Facebook/Meta's "No Language Left Behind" translation model used on Wikipedia

From the abstract of this publication by a large group of researchers (most of them affiliated with Meta AI):[4]

"Focusing on improving the translation qualities of a relatively small group of high-resource languages comes at the expense of directing research attention to low-resource languages, exacerbating digital inequities in the long run. To break this pattern, here we introduce No Language Left Behind—a single massively multilingual model that leverages transfer learning across languages. [...] Compared with the previous state-of-the-art models, our model achieves an average of 44% improvement in translation quality as measured by BLEU. By demonstrating how to scale NMT [neural machine translation] to 200 languages and making all contributions in this effort freely available for non-commercial use, our work lays important groundwork for the development of a universal translation system."

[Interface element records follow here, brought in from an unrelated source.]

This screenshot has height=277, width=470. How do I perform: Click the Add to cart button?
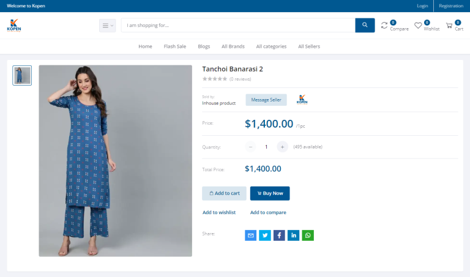[x=224, y=193]
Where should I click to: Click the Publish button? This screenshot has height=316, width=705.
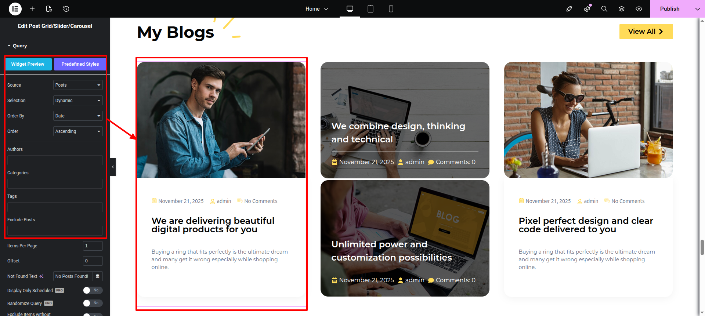coord(669,9)
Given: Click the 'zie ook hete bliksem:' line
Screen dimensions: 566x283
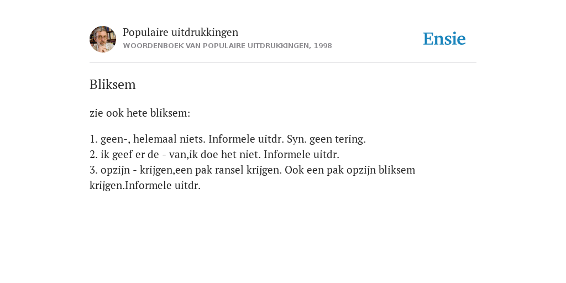Looking at the screenshot, I should (140, 113).
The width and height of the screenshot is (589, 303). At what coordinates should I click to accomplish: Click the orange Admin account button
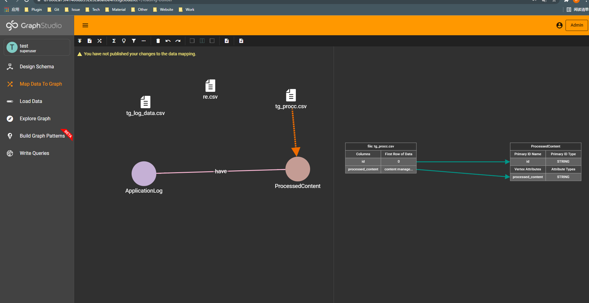click(x=576, y=25)
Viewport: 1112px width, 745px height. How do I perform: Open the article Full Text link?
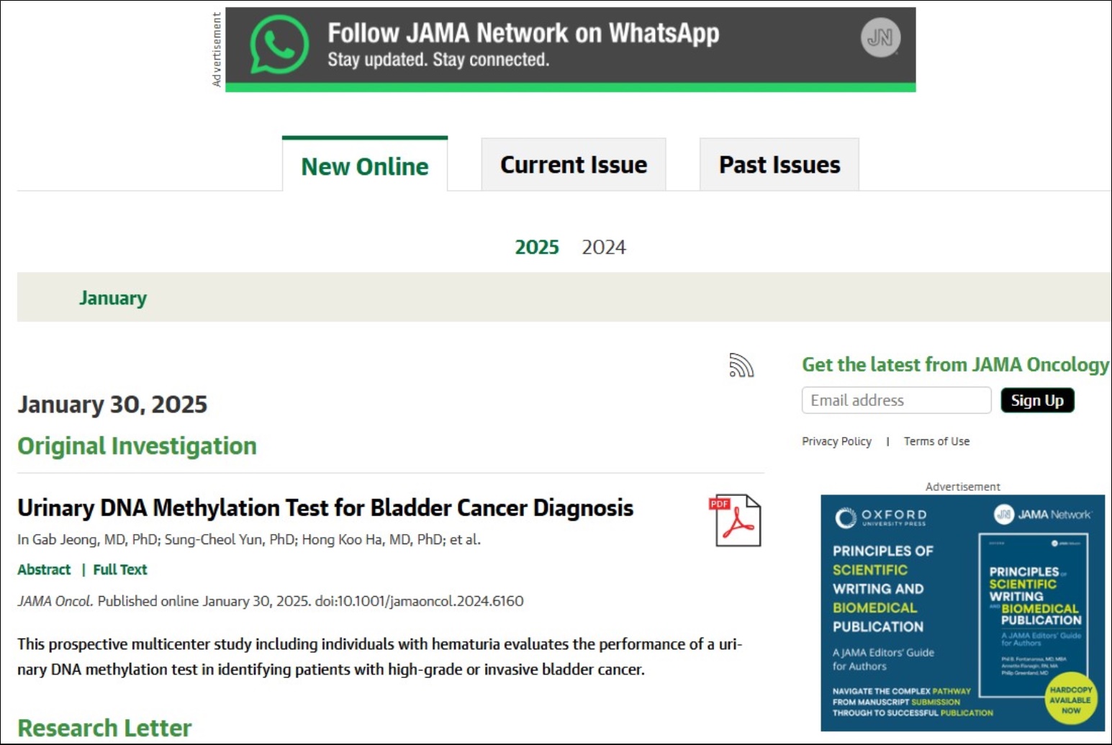click(x=120, y=569)
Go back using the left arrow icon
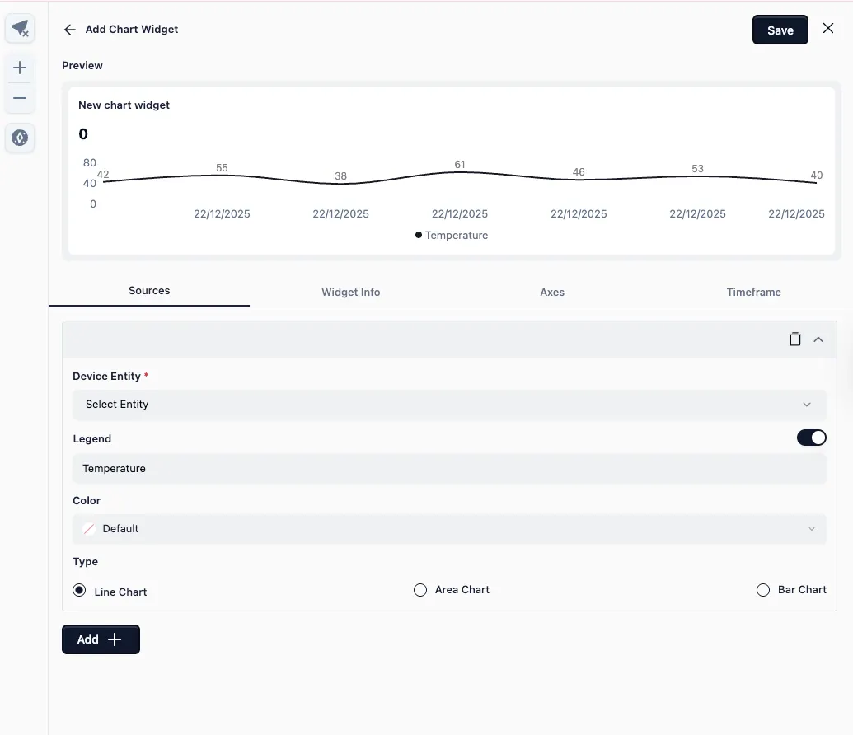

"Four months after the launch of NLLB-200 [in 2022], Wikimedia reported that our model was the third most used machine translation engine used by Wikipedia editors (accounting for 3.8% of all published translations) (https://web.archive.org/web/20221107181300/https://nbviewer.org/github/wikimedia-research/machine-translation-service-analysis-2022/blob/main/mt_service_comparison_Sept2022_update.ipynb). Compared with other machine translation services and across all languages, articles translated with NLLB-200 has the lowest percentage of deletion (0.13%) and highest percentage of translation modification kept under 10%."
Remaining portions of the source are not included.